É justamente dentro deste contexto que Daniela Redondo acredita que companhias como a Coca-Cola, têm o papel fundamental de exercer influência diante dessas situações: “A gente precisa reconhecer também o nosso papel de influência e poder de convocação. Então quando a gente está falando de ecossistema, de como a gente avança, de como a gente acelera isso, a gente tem que reconhecer realmente que pode acelerar muito e atingir outros se realmente usarmos todo o poder para convocar, investir e chamar outros para esse movimento”,disse. Além do poder de convocação e influência, Daniela Redondo também acredita que para fortalecer as organizações é necessário dar independência: “Quando a gente fala de fortalecimento de organizações, para nós, na prática, funcionou demais, quando foi dada liberdade e flexibilidade para o uso do recurso. Então, quando a gente fala em investir nas organizações de base ou de equidade racial, você dá flexibilidade e autonomia para usar esse recurso, porque muitas vezes, na posição de doador, a gente coloca regras pouco flexíveis, e lá na ponta, quem está sentindo a dor, a temperatura e o que eles precisam, são as próprias lideranças, as próprias beneficiárias”, completa.
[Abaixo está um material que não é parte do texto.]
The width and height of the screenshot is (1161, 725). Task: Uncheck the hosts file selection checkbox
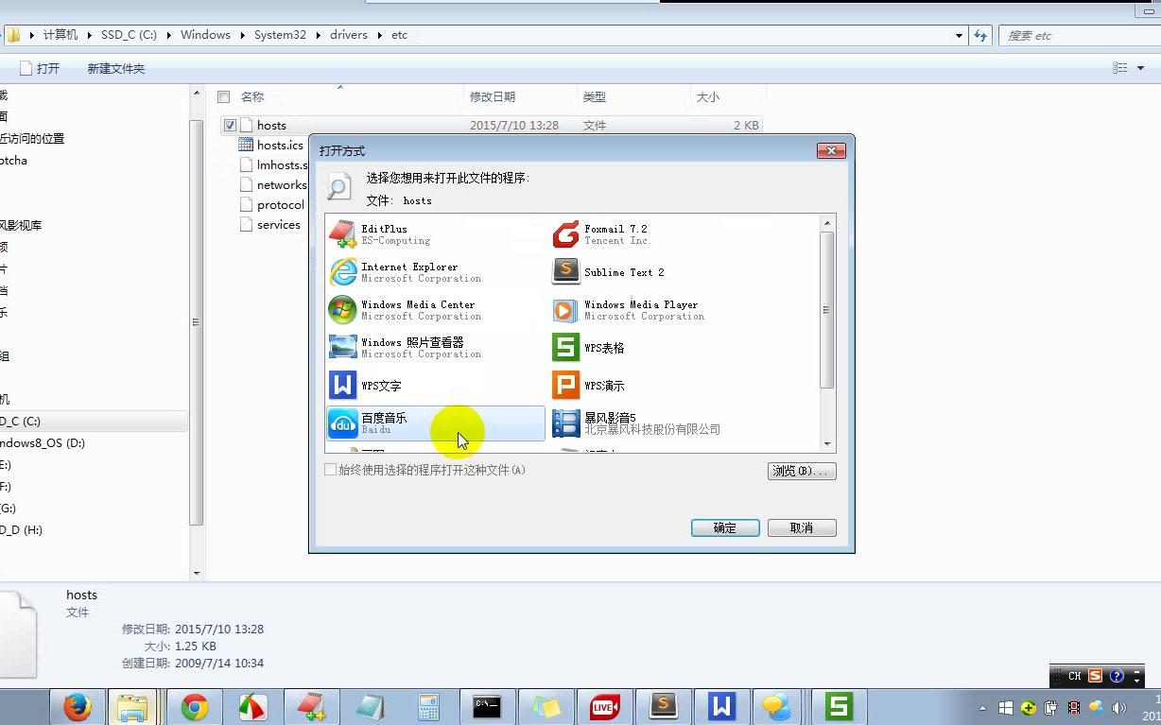230,125
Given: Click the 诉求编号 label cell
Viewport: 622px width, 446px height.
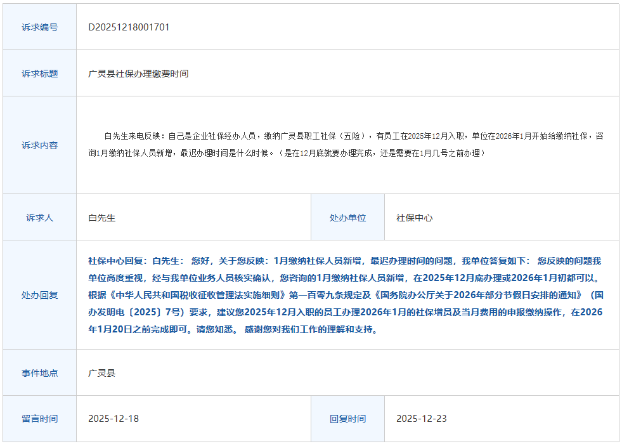Looking at the screenshot, I should 39,27.
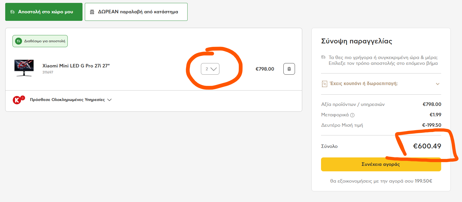Click the €600.49 total amount
462x202 pixels.
(427, 146)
Fernanda Lopes, diretora de programa do Fundo Baobá, na abertura da mesa virtual já havia salientado a relevância de o recurso chegar onde deve. “Na filantropia precisamos fazer que o recurso chegue onde ele deve chegar. Quem demanda e recebe o recurso sabe o que fazer com ele, sabe o que faz diferença. Não se pode ser igual, investir igual, medir ou qualificar igual, porque o contexto que atuamos é resultado de desigualdades e injustiças”,disse. Ela encerrou frisando a importância deste momento na promoção da equidade racial: “Nós enxergamos movimentos, e muitos em novas direções, é uma questão de toda sociedade brasileira. Somos todes responsáveis pelas mudanças e, mais que isso, pela sustentabilidade de seus resultados, dentro e fora das empresas”.